The weather has been very windy lately. Some people in the neighborhood put out their garbage and don't put a tight lid on the trash can. Of course, the trash blows down the street and into other yards. Now a few of the people in the neighborhood do not see this as a big problem. After all their yard looks fine, and their trash is gone. The president of the homeowners association has been sending out emails to remind people to put a tight lid on their trash cans.
Software vendors or application providers sometimes have the same attitude when you report a cross site scripting or HTTP response splitting issue. The reaction seems to be "How does this affect me"?
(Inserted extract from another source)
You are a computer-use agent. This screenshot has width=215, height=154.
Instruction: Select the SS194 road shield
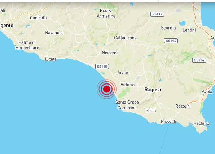(x=171, y=41)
These types of vulnerabilities do not directly affect the application that is creating the issue, but they impact the reputation of the whole community, because a person is launching an attack based on the reputation of the web site. The manager of the web server needs to operate as a community manager and police the site.
If you look at the SANS top cyber security risks for 2009, you will see cross-site scripting at the top of the list. The WASC Web Application security statistics show HTTP response splitting near the top of the list, along with cross-site scripting and SQL injection.
The root cause of many of these vulnerabilities is due to software developers setting HTTP headers, such as cookies and redirects, from unvalidated user input. An HTTP header is like a trash can lid. If you don't keep a tight lid on HTTP headers, then garbage will be blown all over the community.